Copy out the listing below, switching each "column header" to "column title" and leaving everything else untouched.
□ □ □ □ □ □ □
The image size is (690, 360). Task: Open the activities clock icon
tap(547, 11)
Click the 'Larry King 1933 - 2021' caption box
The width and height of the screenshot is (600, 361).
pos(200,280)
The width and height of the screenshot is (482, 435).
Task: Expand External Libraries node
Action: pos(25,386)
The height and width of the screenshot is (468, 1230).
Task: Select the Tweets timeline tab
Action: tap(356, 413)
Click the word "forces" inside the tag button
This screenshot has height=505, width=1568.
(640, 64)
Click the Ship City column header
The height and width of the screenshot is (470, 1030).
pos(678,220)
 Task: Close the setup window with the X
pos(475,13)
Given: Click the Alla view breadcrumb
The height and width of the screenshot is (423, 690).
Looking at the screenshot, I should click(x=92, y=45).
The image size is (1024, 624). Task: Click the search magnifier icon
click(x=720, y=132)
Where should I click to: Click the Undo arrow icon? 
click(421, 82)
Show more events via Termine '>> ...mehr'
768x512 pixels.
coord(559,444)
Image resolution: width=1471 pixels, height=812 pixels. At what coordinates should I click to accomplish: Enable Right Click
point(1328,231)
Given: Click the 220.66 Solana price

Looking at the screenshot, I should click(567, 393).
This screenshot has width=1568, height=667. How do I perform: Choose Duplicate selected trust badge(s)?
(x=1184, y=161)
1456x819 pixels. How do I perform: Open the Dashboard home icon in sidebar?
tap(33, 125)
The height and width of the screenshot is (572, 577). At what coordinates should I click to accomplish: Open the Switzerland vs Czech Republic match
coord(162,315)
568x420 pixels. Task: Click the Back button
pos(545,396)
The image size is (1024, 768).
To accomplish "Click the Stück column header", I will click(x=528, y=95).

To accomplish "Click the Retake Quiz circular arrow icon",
□ □ □ □ □ □ □
(EXPECTED ANSWER)
The image size is (690, 360). Task: Open the activities clock icon
tap(547, 11)
Click the 'Larry King 1933 - 2021' caption box
The width and height of the screenshot is (600, 361).
pos(200,280)
The width and height of the screenshot is (482, 435).
Task: Expand External Libraries node
Action: pos(25,386)
The height and width of the screenshot is (468, 1230).
Task: Select the Tweets timeline tab
Action: tap(356, 413)
Click the word "forces" inside the tag button
This screenshot has height=505, width=1568.
(640, 64)
Click the Ship City column title
The height and width of the screenshot is (470, 1030).
pos(678,220)
 Task: Close the setup window with the X
pos(475,13)
Given: Click the Alla view breadcrumb
The height and width of the screenshot is (423, 690).
Looking at the screenshot, I should click(x=92, y=45).
The image size is (1024, 624). Task: Click the search magnifier icon
click(x=720, y=132)
Where should I click to: Click the Undo arrow icon? 
click(421, 82)
Show more events via Termine '>> ...mehr'
768x512 pixels.
coord(559,444)
Image resolution: width=1471 pixels, height=812 pixels. At what coordinates should I click to accomplish: Enable Right Click
point(1328,231)
Given: Click the 220.66 Solana price

Looking at the screenshot, I should click(567, 393).
This screenshot has width=1568, height=667. How do I perform: Choose Duplicate selected trust badge(s)?
(x=1184, y=161)
1456x819 pixels. How do I perform: Open the Dashboard home icon in sidebar?
tap(33, 125)
The height and width of the screenshot is (572, 577). At what coordinates should I click to accomplish: Open the Switzerland vs Czech Republic match
coord(162,315)
568x420 pixels. Task: Click the Back button
pos(545,396)
The image size is (1024, 768).
To accomplish "Click the Stück column title", I will click(x=528, y=95).

To accomplish "Click the Retake Quiz circular arrow icon",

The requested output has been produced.